North Korea says 'no reason' for talks with South

North Korea says 'no reason' for talks with South

SEOUL
North Korea says no reason for talks with South

North Korea has no interest in pursuing dialogue with the South, leader Kim Jong Un's powerful sister said Monday, dismissing a new president in Seoul who has vowed to mend ties.

Since his election in June, South Korean President Lee Jae Myung has broken with his predecessor's hawkish tone on the North and halted loudspeaker propaganda broadcasts along the border, begun in response to a barrage of trash-filled North Korean balloons.

North Korea has ended its own propaganda broadcasts, which had boomed strange and eerie noises into the South.

But such gestures do not mean Seoul should expect a thawing of icy ties, Kim Yo Jong said in an English dispatch carried by the North's official Korean Central News Agency Monday.

"If the ROK... expected that it could reverse all the results it had made with a few sentimental words, nothing is more serious miscalculation than it," she said, referring to South Korea by its official name.

"We clarify once again the official stand that no matter what policy is adopted and whatever proposal is made in Seoul, we have no interest in it and there is neither the reason to meet nor the issue to be discussed with the ROK," she added.

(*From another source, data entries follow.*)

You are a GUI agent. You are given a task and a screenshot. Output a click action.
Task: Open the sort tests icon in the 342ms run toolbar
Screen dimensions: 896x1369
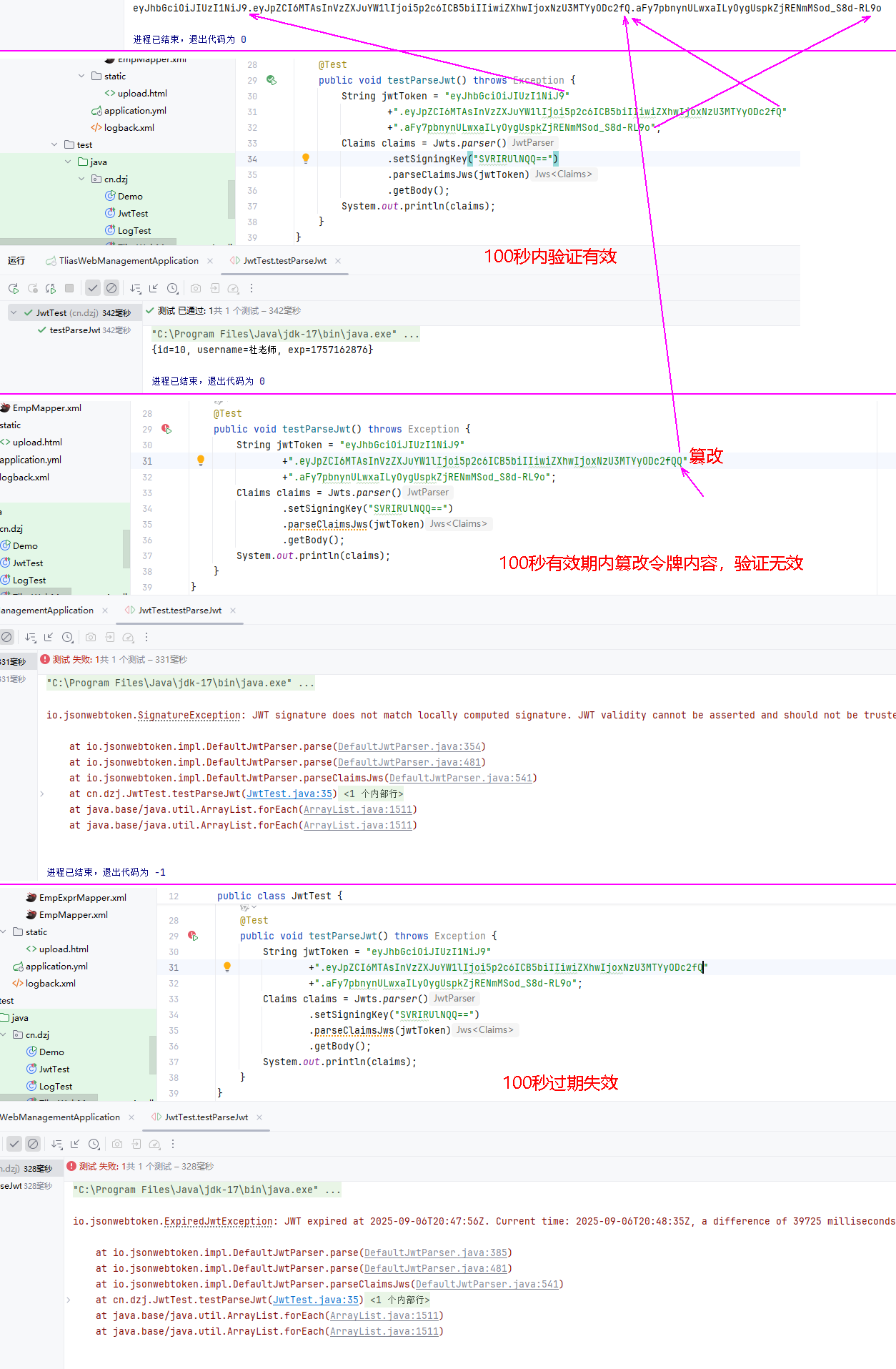135,289
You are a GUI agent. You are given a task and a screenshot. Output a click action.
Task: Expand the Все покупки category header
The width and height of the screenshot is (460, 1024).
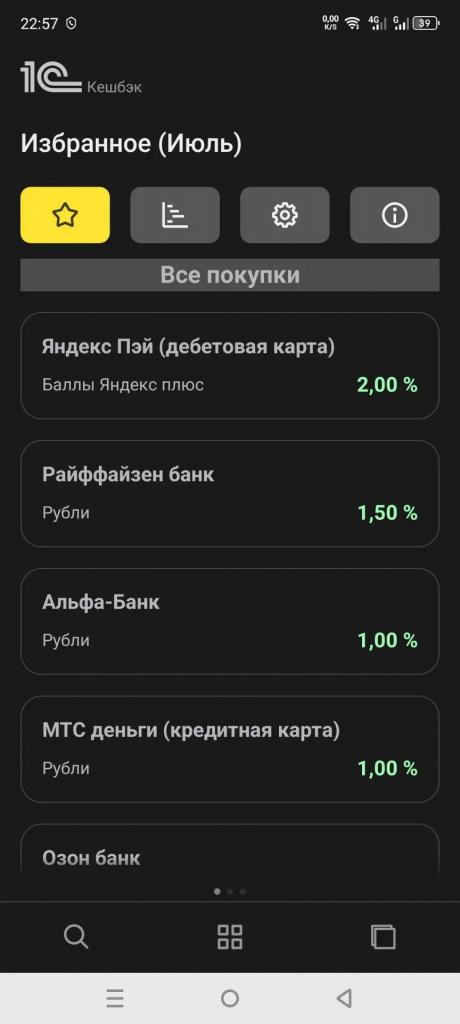pos(230,275)
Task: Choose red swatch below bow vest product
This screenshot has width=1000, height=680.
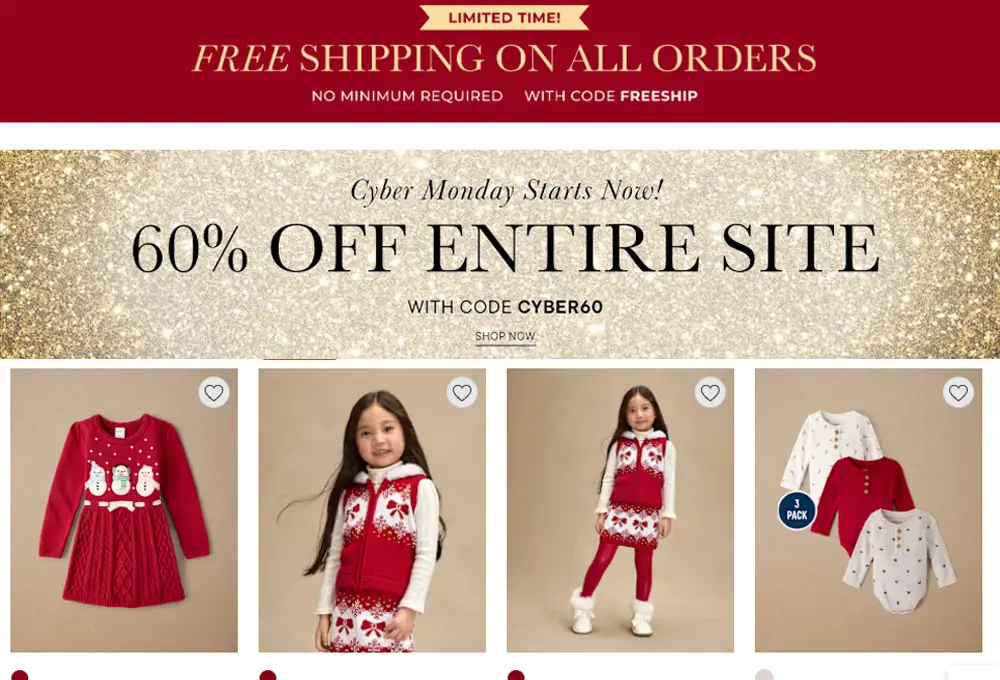Action: pos(268,676)
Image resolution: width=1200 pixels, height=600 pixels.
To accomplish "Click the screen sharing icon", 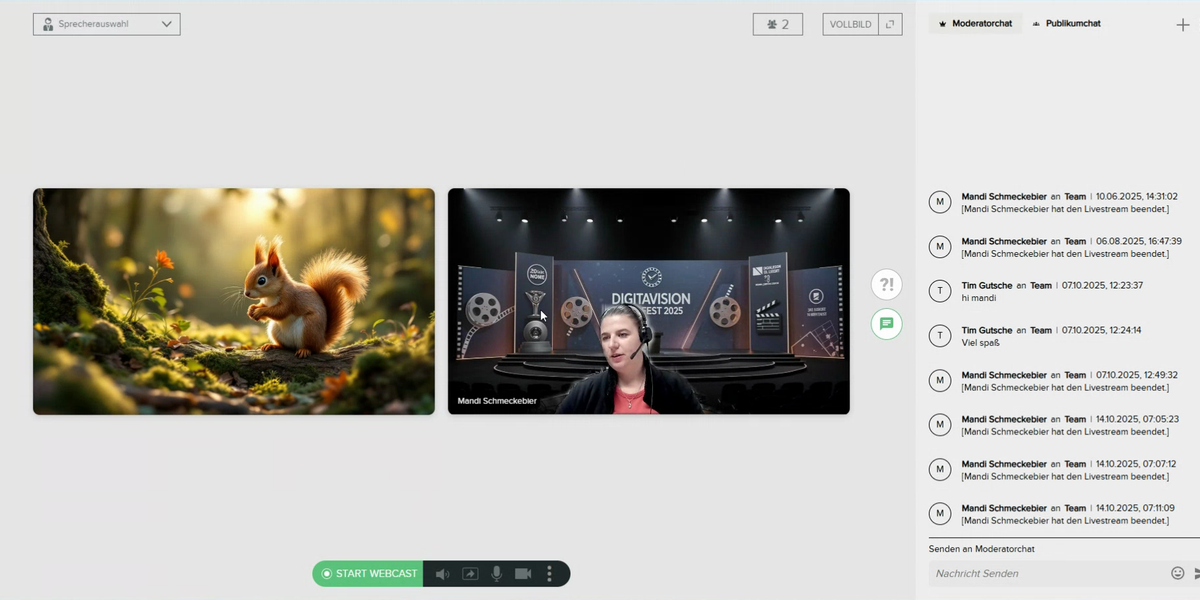I will click(x=470, y=573).
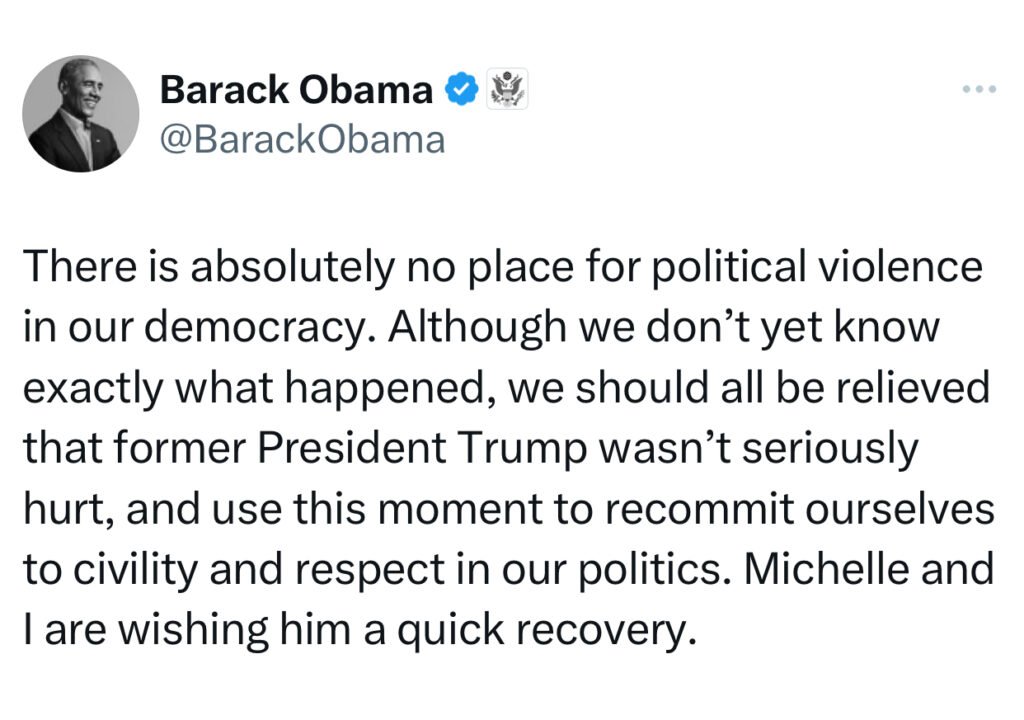Click the display name Barack Obama

[x=296, y=90]
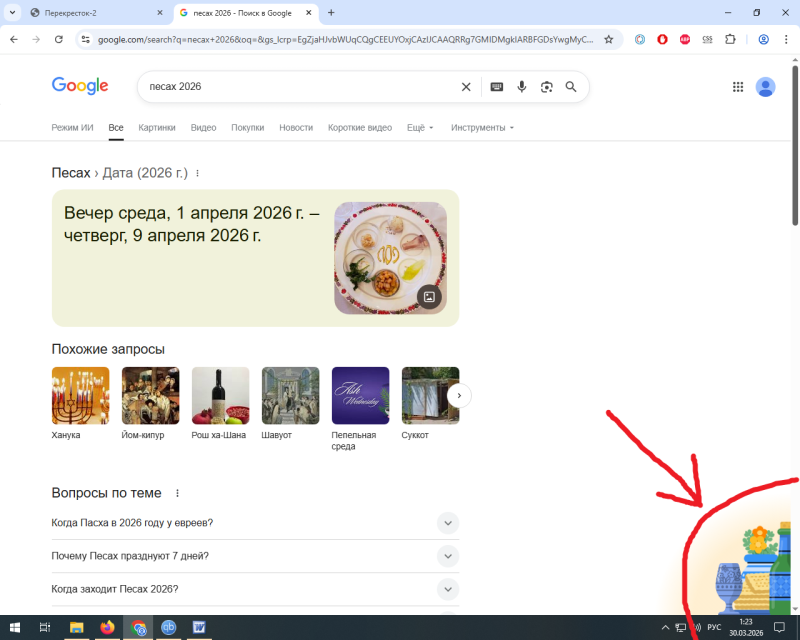Open the Windows Start menu
This screenshot has width=800, height=640.
(x=15, y=627)
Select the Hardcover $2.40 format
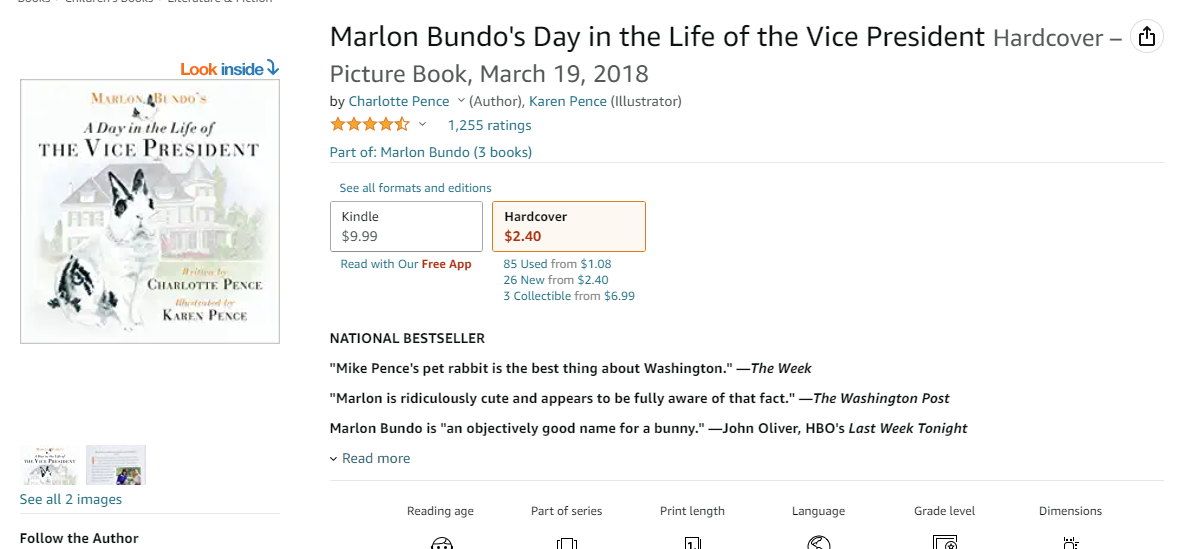1188x549 pixels. pyautogui.click(x=568, y=226)
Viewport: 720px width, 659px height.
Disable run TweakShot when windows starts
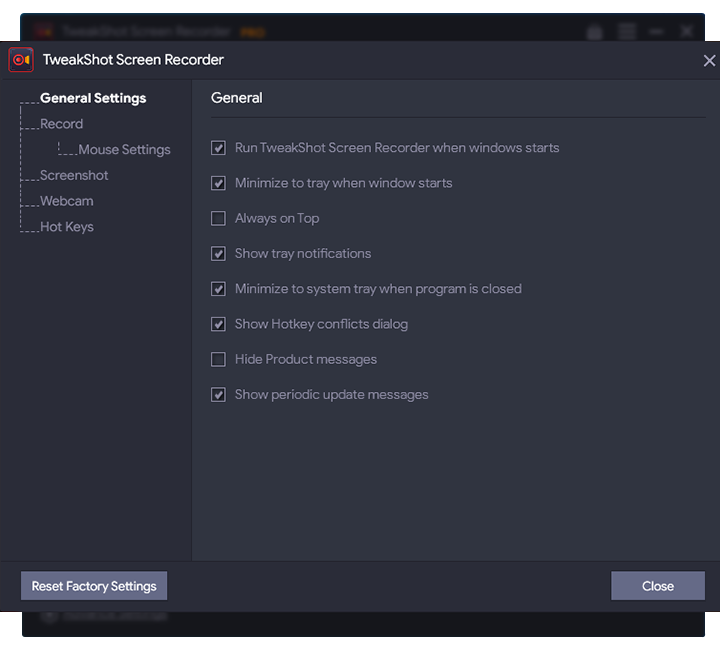[218, 148]
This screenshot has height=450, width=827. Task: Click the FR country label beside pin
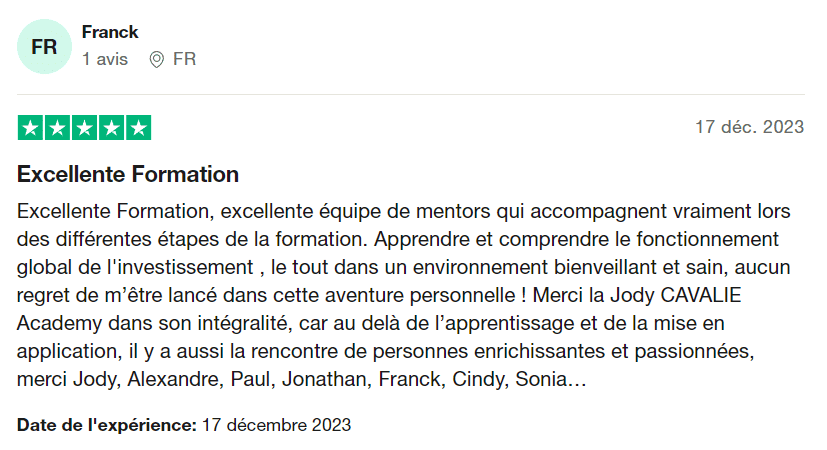point(184,59)
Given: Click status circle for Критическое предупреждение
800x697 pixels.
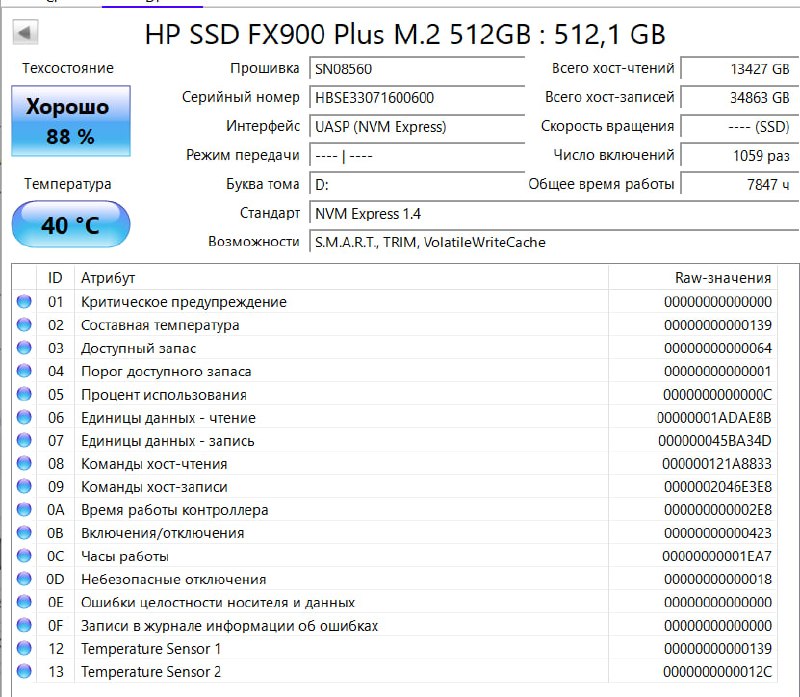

"The DPRK-ROK relations have irreversibly gone beyond the time zone of the concept of homogeneous," she said, using the North's official acronym.

Seoul said Kim's statement, Pyongyang's first reaction to Lee's overture, "reaffirms the high level of mistrust between the two due to years of hostile policies."

"We take this as a sign that the North is closely monitoring the Lee administration's North Korea policy," Unification Ministry Spokesman Koo Byung-sam said at a press briefing.